TASK TO CARRY OUT =>
Reproduce the top of the data verbatim, through and including the line that contains "You are a computer-use".

RECORDS TO USE =>
────────────────────────────────────────

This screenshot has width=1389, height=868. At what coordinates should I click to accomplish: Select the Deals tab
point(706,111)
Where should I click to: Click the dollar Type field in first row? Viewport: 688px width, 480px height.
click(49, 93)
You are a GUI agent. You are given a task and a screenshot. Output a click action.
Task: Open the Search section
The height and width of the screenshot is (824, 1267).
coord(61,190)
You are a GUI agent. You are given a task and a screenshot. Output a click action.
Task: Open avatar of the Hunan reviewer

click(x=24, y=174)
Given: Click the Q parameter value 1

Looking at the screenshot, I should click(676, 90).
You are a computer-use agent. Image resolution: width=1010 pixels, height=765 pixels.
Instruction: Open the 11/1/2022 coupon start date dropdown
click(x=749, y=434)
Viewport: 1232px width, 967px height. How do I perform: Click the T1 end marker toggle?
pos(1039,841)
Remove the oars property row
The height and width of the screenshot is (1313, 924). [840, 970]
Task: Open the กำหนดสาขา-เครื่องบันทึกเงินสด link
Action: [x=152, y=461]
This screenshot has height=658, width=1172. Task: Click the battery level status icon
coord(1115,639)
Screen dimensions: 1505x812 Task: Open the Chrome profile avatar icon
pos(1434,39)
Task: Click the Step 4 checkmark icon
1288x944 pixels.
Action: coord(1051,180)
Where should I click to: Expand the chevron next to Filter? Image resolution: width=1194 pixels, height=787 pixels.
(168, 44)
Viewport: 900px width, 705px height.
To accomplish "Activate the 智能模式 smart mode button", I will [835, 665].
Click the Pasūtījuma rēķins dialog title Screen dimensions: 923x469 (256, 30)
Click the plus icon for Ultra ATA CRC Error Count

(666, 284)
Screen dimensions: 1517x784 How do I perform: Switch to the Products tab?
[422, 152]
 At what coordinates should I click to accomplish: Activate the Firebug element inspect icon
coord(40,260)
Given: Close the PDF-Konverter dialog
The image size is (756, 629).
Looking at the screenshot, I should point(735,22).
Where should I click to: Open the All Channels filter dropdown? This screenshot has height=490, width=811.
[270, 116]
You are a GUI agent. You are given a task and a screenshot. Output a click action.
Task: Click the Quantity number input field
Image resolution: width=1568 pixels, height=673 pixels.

────────────────────────────────────────

RESPONSE TO THE EXERCISE =>
This screenshot has width=1389, height=868. At what coordinates should I click to accomplish: Select the Deals tab
point(706,111)
Where should I click to: Click the dollar Type field in first row? Viewport: 688px width, 480px height.
click(49, 93)
You are a GUI agent. You are given a task and a screenshot. Output a click action.
Task: Open the Search section
The height and width of the screenshot is (824, 1267).
coord(61,190)
You are a GUI agent. You are given a task and a screenshot. Output a click action.
Task: Open avatar of the Hunan reviewer

click(x=24, y=174)
Given: Click the Q parameter value 1

Looking at the screenshot, I should click(676, 90).
You are a computer-use agent. Image resolution: width=1010 pixels, height=765 pixels.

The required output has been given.